Time and again, the NFL has made it very clear that so long as a player can produce on the field, it doesn’t matter if he beats women or degrades them when he’s off it. The NFL is purely transactional, and the health, safety and well-being of women don’t figure anywhere into those equations.

What makes Brown’s signing Friday all the more galling is the team that did it.

Arians is, by far, the league’s most progressive coach when it comes to inclusion. All three of his coordinators are Black men. He hired the NFL’s first female assistant coach, Jen Welter, back in 2015, and has two women on his staff this year. 

The Bucs also happen to have a pink banner splashed across the top of their website, touting a 5K run that benefits breast cancer research.

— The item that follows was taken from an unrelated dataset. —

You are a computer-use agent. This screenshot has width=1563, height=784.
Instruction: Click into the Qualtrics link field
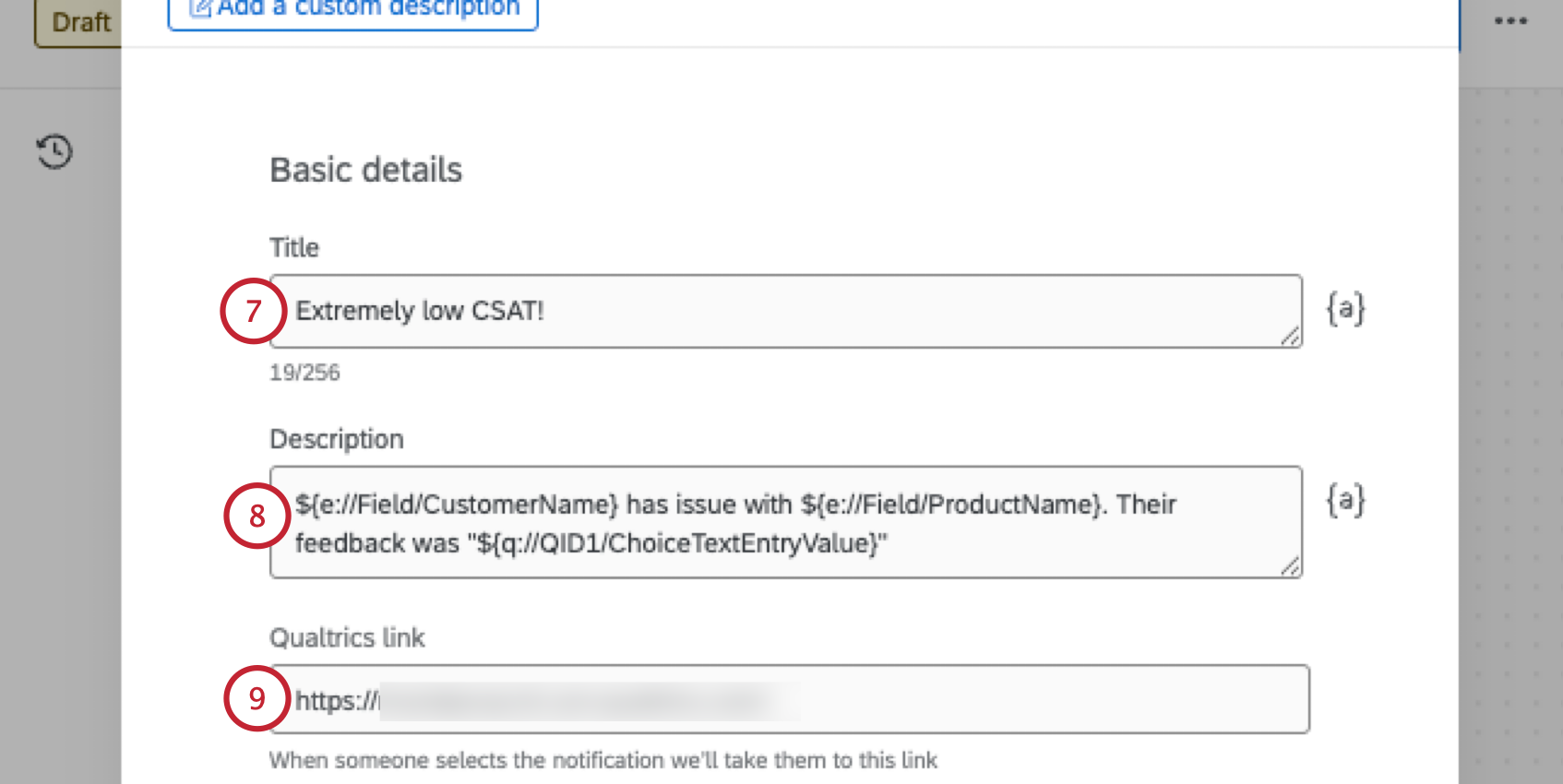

Brady regularly posts gushing tributes to his wife, mother and sister. He posted a photo of his wife and daughter in honor of International Women’s Day last spring and one of his daughter on National Daughters Day last month.

And yet, Brady is so desperate to prove he can win a Super Bowl without Bill Belichick that he had no qualms vouching for a man with a documented history of demeaning women and multiple allegations of abuse. Lobbied for a former "teammate" he barely knows and played with even less. 

Never mind that Arians, who worked with Brown in Pittsburgh, insisted in March that the receiver wouldn't end up in Tampa Bay. 

"It's not a fit in our locker room," Arians said then. 

Funny how things change when you're 4-2 and the New Orleans Saints are breathing down your neck. Horrible messages be damned. We’ve got a division to win!

The only saving grace in this deal is that it’s probably only a matter of time before it blows up in the Bucs’ faces.

Brown misbehaved his way out of Pittsburgh. He was insubordinate, childish and verbally abusive in his short stint in Oakland. He didn’t even last two weeks in New England, Belichick deciding he wasn’t worth the considerable trouble he brings. 

If you honestly think Brown has learned his lessons and will be a model citizen in Tampa Bay, I’ve got some pink merchandise to sell you.

There also is potential additional discipline looming. The suspension that ends after Week 8 is not related to the rape accusations by his former trainer, allegations the NFL is still investigating. So there is a chance Tampa Bay could get him back, only to lose him right away.

Frankly, it would serve Brady and the Buccaneers right.

Every chance the league gets, it lets women know in no uncertain terms how little it thinks of us. How expendable we are. Brady, Arians, the Buccaneers – they all gladly sold their souls for the chance to sign Brown.

But as it always is with the NFL, it’s women who pay the price.